- **Written problem**: Transcribe the passage on Unitarian Universalists and voting rights word for word, from "Last year, two" up to and including "affected various groups.".

**** Document section

Unitarian Universalists have a unique historical connection to the Voting Rights Act. Many Unitarians and Universalists fought to advance the cause, including Viola Liuzzo and the Rev. James Reeb, who were killed while working for civil rights in Selma, Alabama, just a few months before the passage of the 1965 Act. In 2005, Rev. Sinkford was presented with New Democracy's James Reeb New Democracy Service Award in a Massachusetts ceremony.

Last year, two UU congregations joined an Atlanta voting rights march
commemorating the signing of the original Voting Rights Act. On Sunday, June 11, 2006, the Social Action Committee of Arlington Street Church in Boston co-sponsored a gathering on voting rights with Massachusetts Citizens for Voting Integrity. Topics included reports on the disenfranchisement of voters in Massachusetts, particularly among communities of color and immigrants, information on the national Voting Rights Act and the need for its renewal, and an examination of how redistricting has affected various groups.

As work on the VRA concluded yesterday, the UUA's Washington Office for Advocacy sent a letter to Congress urging passage of the District of Columbia Fair and Equal House Voting Rights Act (the "DC VRA") which would—for the first time ever—grant the District of Columbia a representative in Congress with full voting rights.


That letter stated, in part, "It is particularly appalling that thousands of Congressional employees—people who are serving their country as public servants—must choose between having voting representation in Congress or living in the District of Columbia. Nor is it ethical to disenfranchise the hundreds of thousands of DC residents who, in addition to deserving representation simply as US citizens, are particularly deserving because it is their lives and work that make it possible for Congress to function here.


"Two of the fundamental principles of the Unitarian Universalist Association of Congregations are respect for the worth and dignity of every person and the use of the democratic process. By denying one of the most basic elements of democratic governance, Congress devalues the worth and dignity of all DC residents. The lack of DC voting representation in Congress is unfair, unethical, and wrong."

********
**** Recorded data

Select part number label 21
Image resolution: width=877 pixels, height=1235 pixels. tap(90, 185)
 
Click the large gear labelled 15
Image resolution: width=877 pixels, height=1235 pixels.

********

- **Solved exercise**:
Last year, two UU congregations joined an Atlanta voting rights march
commemorating the signing of the original Voting Rights Act. On Sunday, June 11, 2006, the Social Action Committee of Arlington Street Church in Boston co-sponsored a gathering on voting rights with Massachusetts Citizens for Voting Integrity. Topics included reports on the disenfranchisement of voters in Massachusetts, particularly among communities of color and immigrants, information on the national Voting Rights Act and the need for its renewal, and an examination of how redistricting has affected various groups.